In a similar manner to Expression (7), a fourth-order variant is developed and hybridized with the Tuna Swarm Optimization method (BTSO). This technique is based on a Newton variant that includes the derivative, but we follow the same hybridization procedure as DNTSO.

2.4. Hybrid Derivative-Free Newton Tuna Swarm Optimization Algorithm (DNTSO) and Newton’s Fourth-Order Tuna Swarm Optimization Algorithm (BTSO)

Optimization algorithms have been successfully employed in numerous contexts and possess a wide range of applications. However, as the No Free Lunch (NFL) theorem [16] states, no algorithm is universally effective for all problems. The hybrid approach combining a derivative-free Newton method and fourth-order variant of Newton’s method with the Tuna Swarm Optimization algorithm (TSO) is utilized to solve nonlinear systems and nonlinear boundary value problems. By integrating the rapid local convergence of iterative methods with the TSO’s global search capabilities, these hybrid methods effectively navigate complex, high-dimensional search spaces while avoiding local optima traps.

Algorithm 1 of the proposed method combining DNTSO and BTSO is explained as follows: The method starts working by the initialization of parameters for the Tuna Swarm Optimization algorithm such as population size $\left(N_P\right)$, maximum iterations (T), and lower and upper bounds for a randomly generated population.
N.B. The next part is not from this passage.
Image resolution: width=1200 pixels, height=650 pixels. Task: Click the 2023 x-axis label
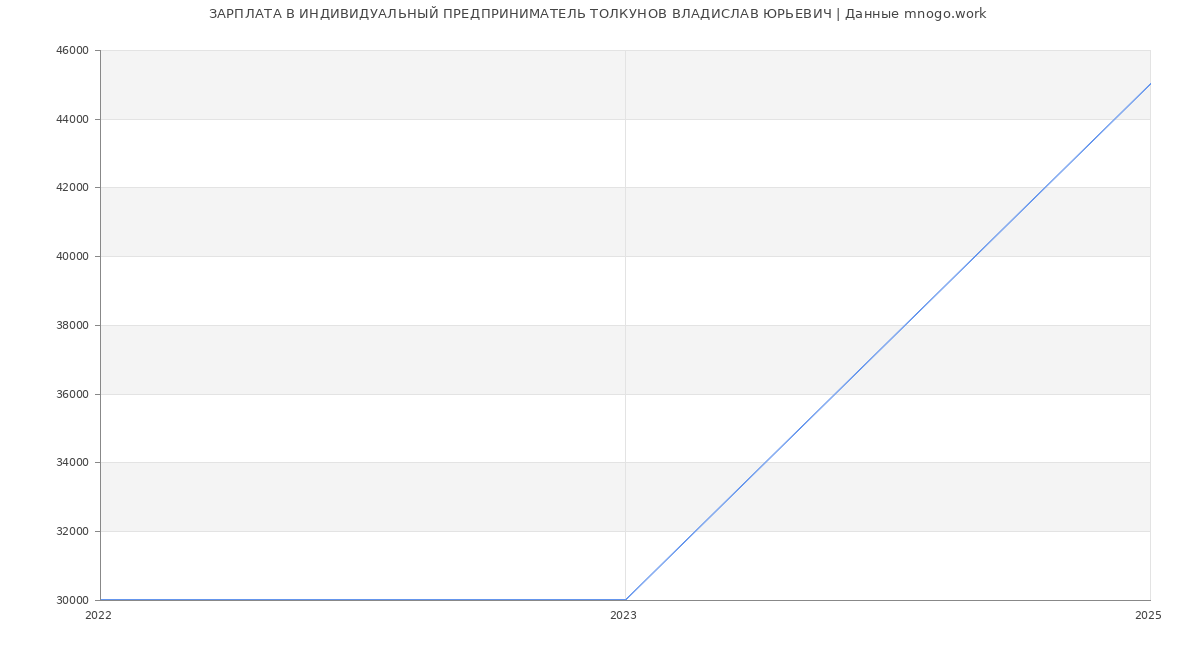click(623, 616)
It initializes a random population using Equation (3) and the objective function value F(u) using Equation (2). Tuna are generated randomly as the search agents, and the position update value in the exploration phase is calculated using Equations (4) and (5). Then the exploitation phase is performed using Equation (6). The process iterates for all $i’s$ providing the tuna update their position from the TSO. After that, the iterative techniques (derivative-free Newton method/Newton’s fourth-order variant) are applied at the end of each iteration using Equation (7) or (9). The fitness value is calculated for the new tuna position provided by the iterative method and compared to the fitness provided by the TSO. Finally, the position that has better fitness is selected. This loop continues until the stopping criteria for the proposed scheme $(1\times {10}^{-60})$ is achieved, after which the best optimal solution from the hybrid derivative-free Newton–Tuna Swarm Optimization algorithm (DNTSO) or Newton’s fourth-order Tuna Swarm Optimization algorithm (BTSO) is obtained, ending the process. The iterative methods ensure precise local refinement, while the TSO’s searching behavior, like spiral foraging, enhances global exploration. This hybridization yields superior performance in achieving high accuracy and computational efficiency in tackling nonlinear equations and nonlinear boundary value problems.

The Generalized Pseudocode for the proposed DNTSO and BTSO algorithm is as shown in Algorithm 1.

Algorithm 1 Pseudocode for hybrid DNTSO and BTSO algorithm.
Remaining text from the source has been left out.